Version: 1.7.0

Sqoop Engine

This article mainly introduces the installation, usage and configuration of the Sqoop engine plugin in Linkis.

1. Preliminary work

1.1 Environment Installation

The Sqoop engine mainly depends on the Hadoop basic environment. If the node needs to deploy the Sqoop engine, you need to deploy the Hadoop client environment, and ![Download](https://archive.apache.org/dist/sqoop /) Install the Sqoop client.

1.2 Environment verification

Before executing the Sqoop task, use the native Sqoop to execute the test task on the node to check whether the node environment is normal.

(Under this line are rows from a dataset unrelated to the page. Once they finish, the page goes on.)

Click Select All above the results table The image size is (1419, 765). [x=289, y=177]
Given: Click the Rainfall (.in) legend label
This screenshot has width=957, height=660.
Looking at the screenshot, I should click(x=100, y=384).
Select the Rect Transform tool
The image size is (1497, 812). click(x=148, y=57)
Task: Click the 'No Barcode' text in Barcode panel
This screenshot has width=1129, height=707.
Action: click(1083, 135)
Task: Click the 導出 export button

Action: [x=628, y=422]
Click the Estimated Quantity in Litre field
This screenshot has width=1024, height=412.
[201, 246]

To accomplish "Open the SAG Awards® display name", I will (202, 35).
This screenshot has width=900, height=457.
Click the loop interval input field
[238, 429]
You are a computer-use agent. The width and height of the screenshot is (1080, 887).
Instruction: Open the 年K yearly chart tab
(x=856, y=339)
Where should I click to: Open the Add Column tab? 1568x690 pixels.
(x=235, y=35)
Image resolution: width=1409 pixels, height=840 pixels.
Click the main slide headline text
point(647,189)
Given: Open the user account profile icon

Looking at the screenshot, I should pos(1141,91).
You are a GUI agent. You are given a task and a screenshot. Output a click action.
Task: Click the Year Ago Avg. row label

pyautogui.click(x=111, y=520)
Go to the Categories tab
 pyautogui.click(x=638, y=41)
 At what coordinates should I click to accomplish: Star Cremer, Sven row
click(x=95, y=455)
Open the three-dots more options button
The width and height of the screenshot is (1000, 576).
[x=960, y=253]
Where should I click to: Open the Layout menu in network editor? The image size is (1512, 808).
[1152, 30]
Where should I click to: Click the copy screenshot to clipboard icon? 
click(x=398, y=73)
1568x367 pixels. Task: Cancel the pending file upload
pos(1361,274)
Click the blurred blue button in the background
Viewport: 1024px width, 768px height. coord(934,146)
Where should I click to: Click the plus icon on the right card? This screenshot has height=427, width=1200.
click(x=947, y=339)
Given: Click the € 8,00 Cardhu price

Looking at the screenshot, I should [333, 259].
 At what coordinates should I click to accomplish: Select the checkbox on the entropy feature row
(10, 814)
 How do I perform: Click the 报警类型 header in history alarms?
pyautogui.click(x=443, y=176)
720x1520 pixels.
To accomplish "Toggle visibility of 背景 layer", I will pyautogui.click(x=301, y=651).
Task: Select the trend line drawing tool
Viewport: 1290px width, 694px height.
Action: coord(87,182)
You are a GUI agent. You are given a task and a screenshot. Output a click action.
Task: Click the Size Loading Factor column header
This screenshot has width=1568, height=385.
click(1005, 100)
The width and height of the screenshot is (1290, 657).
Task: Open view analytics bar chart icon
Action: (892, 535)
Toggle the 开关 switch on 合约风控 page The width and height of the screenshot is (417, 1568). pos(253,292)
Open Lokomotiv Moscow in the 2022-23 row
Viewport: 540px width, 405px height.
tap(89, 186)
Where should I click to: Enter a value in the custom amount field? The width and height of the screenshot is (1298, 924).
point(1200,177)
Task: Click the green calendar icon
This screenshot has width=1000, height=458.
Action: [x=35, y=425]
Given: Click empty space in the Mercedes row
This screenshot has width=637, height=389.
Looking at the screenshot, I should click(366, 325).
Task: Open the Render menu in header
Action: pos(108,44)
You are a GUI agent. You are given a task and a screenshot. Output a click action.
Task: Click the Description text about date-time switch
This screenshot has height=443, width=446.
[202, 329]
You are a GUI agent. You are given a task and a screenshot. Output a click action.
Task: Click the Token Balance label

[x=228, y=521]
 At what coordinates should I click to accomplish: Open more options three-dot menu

#Verify whether the sqoop environment is available Reference example: Import the /user/hive/warehouse/hadoop/test_linkis_sqoop file data of hdfs into the mysql table test_sqoop

sqoop export \
--connect jdbc:mysql://10.10.10.10/test \
--username test \
--password test123\
--table test_sqoop \
--columns user_id,user_code,user_name,email,status \
--export-dir /user/hive/warehouse/hadoop/test_linkis_sqoop \
--update-mode allowinsert \
--verbose ;

Environment variable name	Environment variable content	Remarks
JAVA_HOME	JDK installation path	Required
HADOOP_HOME	Hadoop installation path	Required
HADOOP_CONF_DIR	Hadoop configuration path	required
SQOOP_HOME	Sqoop installation path	Required
SQOOP_CONF_DIR	Sqoop configuration path	not required
HCAT_HOME	HCAT configuration path	not required
HBASE_HOME	HBASE configuration path	not required

Linkis System Parameters	Parameters	Remarks
wds.linkis.hadoop.site.xml	Set sqoop to load hadoop parameter file location	Generally, no separate configuration is required, the default value is "core-site.xml;hdfs-site.xml;yarn-site.xml;mapred-site. xml"
sqoop.fetch.status.interval	Set the interval for obtaining sqoop execution status	Generally, no separate configuration is required, the default value is 5s

2. Engine plugin deployment

2.1 Engine plugin preparation (choose one) non-default engine

Method 1: Download the engine plug-in package directly

Linkis Engine Plugin Download

Method 2: Compile the engine plug-in separately (requires a maven environment)

# compile
cd ${linkis_code_dir}/linkis-engineconn-plugins/sqoop/
mvn clean install
# The compiled engine plug-in package is located in the following directory
${linkis_code_dir}/linkis-engineconn-plugins/sqoop/target/out/

EngineConnPlugin engine plugin installation

2.2 Upload and load engine plugins

Upload the engine package in 2.1 to the engine directory of the server

${LINKIS_HOME}/lib/linkis-engineconn-plugins

The directory structure after uploading is as follows

linkis-engineconn-plugins/
├── sqoop
│ ├── dist
│ │ └── 1.4.6
│ │ ├── conf
│ │ └── lib
│ └── plugin
│ └── 1.4.6

2.3 Engine refresh

2.3.1 Restart and refresh

Refresh the engine by restarting the linkis-cg-linkismanager service

cd ${LINKIS_HOME}/sbin
sh linkis-daemon.sh restart cg-linkismanager

2.3.2 Check if the engine is refreshed successfully

You can check whether the last_update_time of the linkis_engine_conn_plugin_bml_resources table in the database is the time to trigger the refresh.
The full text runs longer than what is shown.